_TASK INSTRUCTIONS:_
The answer is every record that follows, printed exactly.

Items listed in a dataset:
____

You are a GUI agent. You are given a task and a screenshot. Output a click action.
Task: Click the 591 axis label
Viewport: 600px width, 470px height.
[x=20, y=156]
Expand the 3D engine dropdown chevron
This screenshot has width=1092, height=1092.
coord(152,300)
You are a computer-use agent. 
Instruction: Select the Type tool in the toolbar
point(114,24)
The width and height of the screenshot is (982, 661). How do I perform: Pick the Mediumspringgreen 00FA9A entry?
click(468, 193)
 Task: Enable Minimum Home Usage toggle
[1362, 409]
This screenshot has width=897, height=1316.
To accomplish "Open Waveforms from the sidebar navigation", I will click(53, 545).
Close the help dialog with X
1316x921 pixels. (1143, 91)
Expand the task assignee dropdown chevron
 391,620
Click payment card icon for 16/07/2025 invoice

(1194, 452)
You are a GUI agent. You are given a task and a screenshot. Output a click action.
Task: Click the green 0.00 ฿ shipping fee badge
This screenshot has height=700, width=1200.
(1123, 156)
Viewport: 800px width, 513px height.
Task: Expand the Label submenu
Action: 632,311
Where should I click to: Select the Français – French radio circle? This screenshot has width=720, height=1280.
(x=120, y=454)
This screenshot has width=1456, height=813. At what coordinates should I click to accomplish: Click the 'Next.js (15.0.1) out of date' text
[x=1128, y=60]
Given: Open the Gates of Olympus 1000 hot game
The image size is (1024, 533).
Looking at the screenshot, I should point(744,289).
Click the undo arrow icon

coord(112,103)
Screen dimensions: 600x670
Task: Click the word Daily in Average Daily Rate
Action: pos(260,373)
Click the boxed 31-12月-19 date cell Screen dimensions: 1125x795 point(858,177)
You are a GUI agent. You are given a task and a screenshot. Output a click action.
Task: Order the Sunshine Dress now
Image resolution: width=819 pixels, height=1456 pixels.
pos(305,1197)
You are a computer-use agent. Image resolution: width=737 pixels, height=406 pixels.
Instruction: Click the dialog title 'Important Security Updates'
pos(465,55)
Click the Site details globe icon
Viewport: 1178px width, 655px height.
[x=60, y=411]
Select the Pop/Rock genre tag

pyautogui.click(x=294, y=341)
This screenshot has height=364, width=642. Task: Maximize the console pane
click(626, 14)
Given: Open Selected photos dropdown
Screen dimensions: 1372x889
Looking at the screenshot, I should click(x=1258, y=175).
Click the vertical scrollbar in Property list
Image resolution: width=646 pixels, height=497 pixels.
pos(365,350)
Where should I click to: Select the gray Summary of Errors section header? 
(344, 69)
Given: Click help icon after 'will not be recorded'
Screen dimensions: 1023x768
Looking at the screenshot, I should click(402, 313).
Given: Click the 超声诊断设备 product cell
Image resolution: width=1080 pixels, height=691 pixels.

____

_RESULT OF THIS EXERCISE:_
You are a GUI agent. You are given a task and a screenshot. Output a click action.
Task: Click the 591 axis label
Viewport: 600px width, 470px height.
[x=20, y=156]
Expand the 3D engine dropdown chevron
This screenshot has width=1092, height=1092.
coord(152,300)
You are a computer-use agent. 
Instruction: Select the Type tool in the toolbar
point(114,24)
The width and height of the screenshot is (982, 661). How do I perform: Pick the Mediumspringgreen 00FA9A entry?
click(468, 193)
 Task: Enable Minimum Home Usage toggle
[1362, 409]
This screenshot has width=897, height=1316.
To accomplish "Open Waveforms from the sidebar navigation", I will click(53, 545).
Close the help dialog with X
1316x921 pixels. (1143, 91)
Expand the task assignee dropdown chevron
 391,620
Click payment card icon for 16/07/2025 invoice

(1194, 452)
You are a GUI agent. You are given a task and a screenshot. Output a click action.
Task: Click the green 0.00 ฿ shipping fee badge
This screenshot has height=700, width=1200.
(1123, 156)
Viewport: 800px width, 513px height.
Task: Expand the Label submenu
Action: 632,311
Where should I click to: Select the Français – French radio circle? This screenshot has width=720, height=1280.
(x=120, y=454)
This screenshot has width=1456, height=813. At what coordinates should I click to accomplish: Click the 'Next.js (15.0.1) out of date' text
[x=1128, y=60]
Given: Open the Gates of Olympus 1000 hot game
The image size is (1024, 533).
Looking at the screenshot, I should point(744,289).
Click the undo arrow icon

coord(112,103)
Screen dimensions: 600x670
Task: Click the word Daily in Average Daily Rate
Action: pos(260,373)
Click the boxed 31-12月-19 date cell Screen dimensions: 1125x795 point(858,177)
You are a GUI agent. You are given a task and a screenshot. Output a click action.
Task: Order the Sunshine Dress now
Image resolution: width=819 pixels, height=1456 pixels.
pos(305,1197)
You are a computer-use agent. Image resolution: width=737 pixels, height=406 pixels.
Instruction: Click the dialog title 'Important Security Updates'
pos(465,55)
Click the Site details globe icon
Viewport: 1178px width, 655px height.
[x=60, y=411]
Select the Pop/Rock genre tag

pyautogui.click(x=294, y=341)
This screenshot has height=364, width=642. Task: Maximize the console pane
click(626, 14)
Given: Open Selected photos dropdown
Screen dimensions: 1372x889
Looking at the screenshot, I should click(x=1258, y=175).
Click the vertical scrollbar in Property list
Image resolution: width=646 pixels, height=497 pixels.
pos(365,350)
Where should I click to: Select the gray Summary of Errors section header? 
(344, 69)
Given: Click help icon after 'will not be recorded'
Screen dimensions: 1023x768
Looking at the screenshot, I should click(402, 313).
Given: Click the 超声诊断设备 product cell
Image resolution: width=1080 pixels, height=691 pixels.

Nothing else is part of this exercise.